В "Санктъ-Петербургъ опера" опять премьера. Показав две недели назад "Антиформалистический раек" Шостаковича, на этот раз театр представил оперу-притчу петербургского композитора Александра Смелкова "Звезда Эмрайина"
.
Сделав подряд две камерные оперы, написанные во второй половине ХХ века, театр Юрия Александрова как будто бы возвращается к тому, с чего и ради чего он начинался более десятилетия назад. В последние сезоны здесь ставили все больше "Бориса Годунова", "Риголетто", "Пиковую даму". При всей изобретательности режиссуры Александрова в большой опере его камерный театр со скромными постановочными возможностями и далеко не блестящим оркестром заведомо проигрывал: Мариинку не перепоешь. Репертуар "СПб опера" стал резервацией курьезов, демонстрирующих, чем может обернуться поединок буйной режиссерской фантазии с оперной рутиной.
Современные оперы здесь смотрятся гораздо органичнее, и новый спектакль не исключение.

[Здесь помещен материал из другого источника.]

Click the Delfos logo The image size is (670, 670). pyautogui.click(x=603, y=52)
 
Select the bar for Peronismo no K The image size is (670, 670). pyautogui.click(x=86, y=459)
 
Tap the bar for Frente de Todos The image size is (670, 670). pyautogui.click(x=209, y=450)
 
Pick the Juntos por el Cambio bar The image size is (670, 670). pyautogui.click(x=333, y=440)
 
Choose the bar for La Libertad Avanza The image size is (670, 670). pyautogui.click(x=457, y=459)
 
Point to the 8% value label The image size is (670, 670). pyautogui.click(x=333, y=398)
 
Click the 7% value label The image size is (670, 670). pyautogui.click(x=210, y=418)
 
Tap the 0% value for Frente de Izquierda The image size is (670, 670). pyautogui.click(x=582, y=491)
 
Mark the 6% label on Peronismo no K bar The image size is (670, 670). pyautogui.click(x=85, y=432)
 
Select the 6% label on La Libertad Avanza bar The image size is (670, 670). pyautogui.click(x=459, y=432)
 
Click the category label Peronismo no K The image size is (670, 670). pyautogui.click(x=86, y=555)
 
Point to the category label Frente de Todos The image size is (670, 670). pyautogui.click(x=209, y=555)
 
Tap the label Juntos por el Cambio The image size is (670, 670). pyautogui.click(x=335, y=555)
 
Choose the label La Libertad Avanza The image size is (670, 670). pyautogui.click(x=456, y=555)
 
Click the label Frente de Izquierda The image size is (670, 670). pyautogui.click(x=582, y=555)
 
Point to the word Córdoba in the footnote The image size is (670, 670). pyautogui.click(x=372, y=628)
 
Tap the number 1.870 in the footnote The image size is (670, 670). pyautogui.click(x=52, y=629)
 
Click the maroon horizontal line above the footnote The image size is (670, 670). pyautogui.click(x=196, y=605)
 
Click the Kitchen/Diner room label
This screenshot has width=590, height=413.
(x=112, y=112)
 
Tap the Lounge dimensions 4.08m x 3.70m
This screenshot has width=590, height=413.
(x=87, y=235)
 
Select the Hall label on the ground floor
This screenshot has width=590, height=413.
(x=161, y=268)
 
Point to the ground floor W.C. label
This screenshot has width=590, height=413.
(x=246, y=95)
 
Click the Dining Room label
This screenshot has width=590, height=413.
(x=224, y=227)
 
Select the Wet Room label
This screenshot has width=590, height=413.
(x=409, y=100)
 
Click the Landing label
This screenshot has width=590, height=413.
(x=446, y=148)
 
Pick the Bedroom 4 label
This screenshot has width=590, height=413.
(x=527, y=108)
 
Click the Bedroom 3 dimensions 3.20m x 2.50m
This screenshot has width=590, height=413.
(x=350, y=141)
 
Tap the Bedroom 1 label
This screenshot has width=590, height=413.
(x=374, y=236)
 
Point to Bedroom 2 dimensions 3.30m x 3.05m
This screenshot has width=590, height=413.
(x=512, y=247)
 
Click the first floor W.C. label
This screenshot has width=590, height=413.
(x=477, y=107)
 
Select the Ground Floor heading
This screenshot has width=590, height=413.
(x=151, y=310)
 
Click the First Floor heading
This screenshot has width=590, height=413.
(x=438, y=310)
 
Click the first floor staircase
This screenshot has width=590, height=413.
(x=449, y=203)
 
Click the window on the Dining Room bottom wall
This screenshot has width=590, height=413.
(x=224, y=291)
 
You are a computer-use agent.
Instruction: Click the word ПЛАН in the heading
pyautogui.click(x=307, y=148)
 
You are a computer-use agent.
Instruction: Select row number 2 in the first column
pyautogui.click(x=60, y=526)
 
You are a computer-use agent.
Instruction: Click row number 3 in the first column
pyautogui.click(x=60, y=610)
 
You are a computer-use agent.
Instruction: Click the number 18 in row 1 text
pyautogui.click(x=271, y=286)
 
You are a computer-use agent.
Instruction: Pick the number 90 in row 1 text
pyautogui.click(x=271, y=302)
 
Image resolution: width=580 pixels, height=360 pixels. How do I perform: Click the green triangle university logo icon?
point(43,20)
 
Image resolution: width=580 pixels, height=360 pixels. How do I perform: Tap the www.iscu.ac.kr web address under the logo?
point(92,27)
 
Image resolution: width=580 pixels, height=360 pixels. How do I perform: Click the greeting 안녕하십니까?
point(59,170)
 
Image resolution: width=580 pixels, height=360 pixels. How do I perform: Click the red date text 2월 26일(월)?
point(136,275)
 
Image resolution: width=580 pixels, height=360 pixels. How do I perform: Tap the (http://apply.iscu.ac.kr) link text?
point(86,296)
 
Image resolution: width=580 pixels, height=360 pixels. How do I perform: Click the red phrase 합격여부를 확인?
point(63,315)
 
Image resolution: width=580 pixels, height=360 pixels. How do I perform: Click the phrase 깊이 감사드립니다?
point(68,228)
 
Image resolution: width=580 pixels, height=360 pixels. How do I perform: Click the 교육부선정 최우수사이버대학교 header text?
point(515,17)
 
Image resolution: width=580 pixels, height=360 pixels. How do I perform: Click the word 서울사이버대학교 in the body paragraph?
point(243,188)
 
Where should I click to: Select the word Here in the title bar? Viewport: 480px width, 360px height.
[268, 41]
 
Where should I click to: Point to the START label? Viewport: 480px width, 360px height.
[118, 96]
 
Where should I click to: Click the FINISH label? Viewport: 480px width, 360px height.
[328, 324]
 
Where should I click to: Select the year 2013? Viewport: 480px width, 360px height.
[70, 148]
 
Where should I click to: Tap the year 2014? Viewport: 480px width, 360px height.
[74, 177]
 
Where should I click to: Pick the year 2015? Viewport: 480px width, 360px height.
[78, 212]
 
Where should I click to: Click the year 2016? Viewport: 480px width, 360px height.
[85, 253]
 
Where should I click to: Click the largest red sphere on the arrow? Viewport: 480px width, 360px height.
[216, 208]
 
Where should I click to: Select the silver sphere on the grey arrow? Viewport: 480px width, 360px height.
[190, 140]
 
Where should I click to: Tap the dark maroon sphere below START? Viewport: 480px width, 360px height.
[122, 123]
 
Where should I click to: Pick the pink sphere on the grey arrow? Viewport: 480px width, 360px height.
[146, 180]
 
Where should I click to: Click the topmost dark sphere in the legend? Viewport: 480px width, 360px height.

Написанная по повести Чингиза Айтматова "Пегий пес, бегущий краем моря", опера Смелкова соединяет миф, эпос и семейную драму. Мальчик, его отец, дядя и дед оказываются в море, в плену у шторма и тумана. Один за другим взрослые шагают за борт утлой лодки. Мальчик — продолжатель рода — спасается: звезда Эмрайина, которую он называет именем отца, выводит его к берегу. Опера посвящена жертвенности и умиранию. Каждый из героев раскрывается, застывая на границе миров: на сцены смерти приходятся развернутые соло.
Спектакль оформлен Семеном Пастухом — художником, разделившим с Юрием Александровым лавры за мариинского "Семена Котко". На наших глазах сцену окутывают белые одежды тумана. В центре — лодка, вокруг нее три огромные одинаковые маски мертвых. Живые же ничуть не похожи. Дед Орган — мудрец и герой, которому всю жизнь снилась Рыба-Женщина, прародительница его рода и хозяйка мира мертвых. Дядя Мылгун — образцовый богоборец. Его страстная ругань, обращенная к стихии, в устах одного из самых экспрессивных петербургских певцов Виктора Алешкова становится драматическим пиком оперы. Смерть Эмрайина — гимн любви: вместо волшебного вокализа Рыбы-Женщины, который сманил на дно его спутников, его самого уводит в море мать мальчика. Пафос истории скрыт и отстранен тем, что в спектакле постоянно смещаются ракурс рассказа и правила игры. Только что были люди, втянутые в жгучую мелодраму, как вдруг стали маски, участвующие в ритуале. Жертвы бури сами же ее и возбуждают, пуская волнами по сцене полотнище белой ткани. Еще недавно отчаянные и разобщенные голоса умерших сливаются в благозвучное трио духов. Пронзительный голос мальчика (Володя Семагин) в финале звучит как небесное соло дисканта в старой духовной музыке.
К опере Смелкова ее либреттист Юрий Александров обращается не впервые. По сравнению с версией конца восьмидесятых новая постановка жестче и строже. Сильные стороны спектакля отвечают наиболее выигрышным качествам самого произведения — драматическим. Музыка же в этой опере гораздо более наивна и случайна. Стиль ее наследует разом Мусоргскому, Пуччини и Прокофьеву, плюс шквал ударов литавр для громовых раскатов и шаманских таинств. Все это означает, что в "Санктъ-Петербургъ опера" отлично получаются современные оперы. Осталось только найти достойную партитуру.